[Start Selected passage]

So how did Dutch Goose bounce back from that drubbing in game one?

“That was reflective of our whole season,” Dutch Goose head coach Vasken Giuragossian said. “We’re a team that can do both extremes. A big blow up, giving up eight or nine runs in an inning, and the next game shut down a team with our defense.”

In the first game five Dutch Goose pitchers combined to walk 12. Alhouse scored four in the second, three in the fourth and four more in the fifth. It was 12-3 heading to the bottom of the seventh as left-hander Joseph Hohl did an excellent job of inducing weak contact. He didn’t strike out a batter in his six innings, but walked only one.

Dutch Goose managed three in the bottom of the seventh off an Alhouse reliever. It seemed like a mere footnote at the time, but turned out to be a precursor of what was to come in the second game.

Mitchell Kiya stands on first base for Alhouse on July 17, 2021 at Baylands Athletic Center. Photo by Rick Eymer.

“After the first game we just said, let’s have some fun, let’s play loose,” Guiragossian said. “Let’s not overthink this. At the end of the day it’s up to the kids. They were here because they love the game.”

[End Selected passage]
[Start Given material]

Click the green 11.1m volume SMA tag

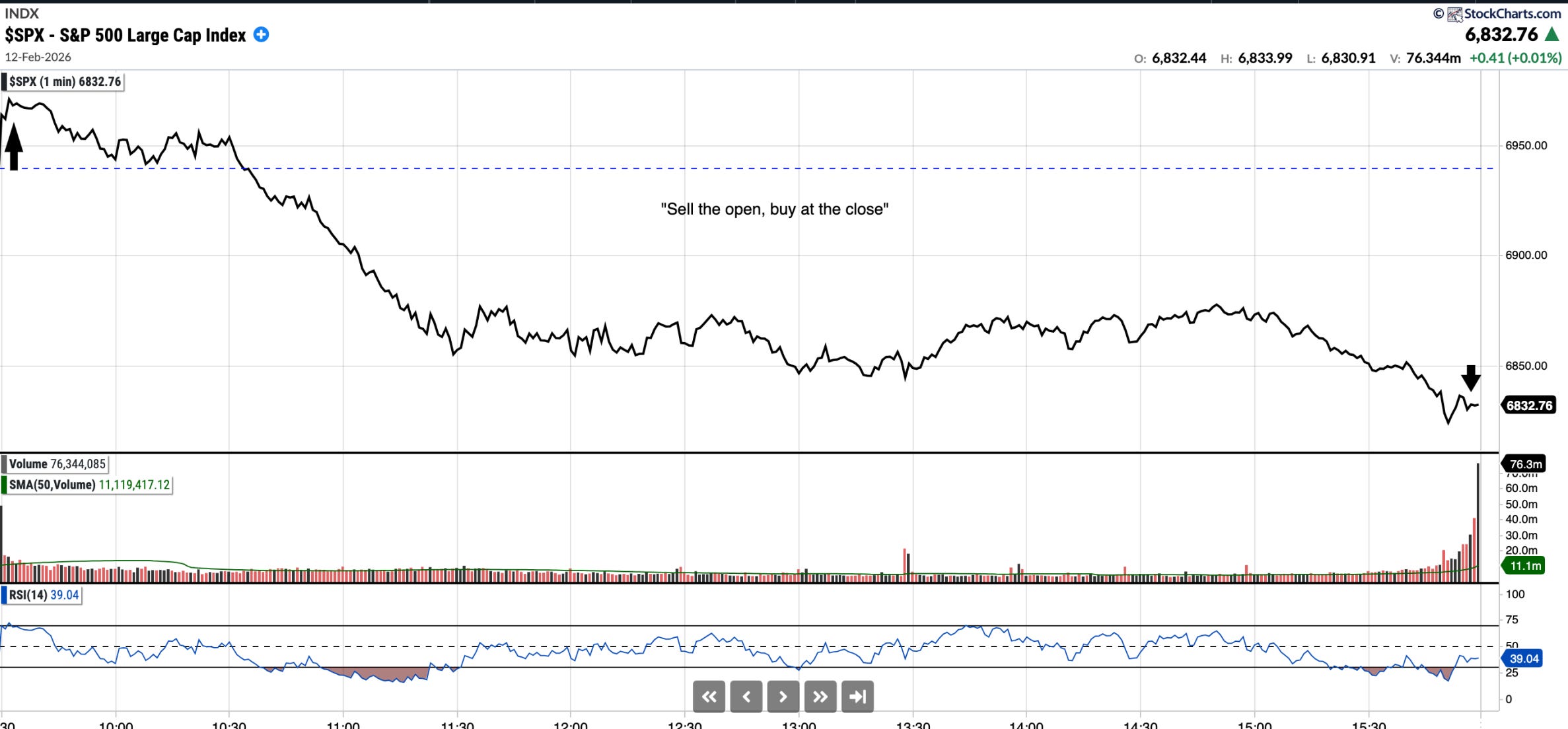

[End Given material]

▸ **Problems**
1 > Answer these questions using the Dutch Goose game report:
(a) How many walks did Dutch Goose pitchers combine for in the first game?
(b) How many runs did Dutch Goose score in the bottom of the seventh of the first game?
(c) Where was Mitchell Kiya photographed standing on first base?
2 > From the Dutch Goose game report, reproduce the passage starting at "Dutch Goose managed" and ending at "the second game.".

▸ **Exercise answers**
1 >
(a) 12
(b) Three
(c) Baylands Athletic Center

2 >
Dutch Goose managed three in the bottom of the seventh off an Alhouse reliever. It seemed like a mere footnote at the time, but turned out to be a precursor of what was to come in the second game.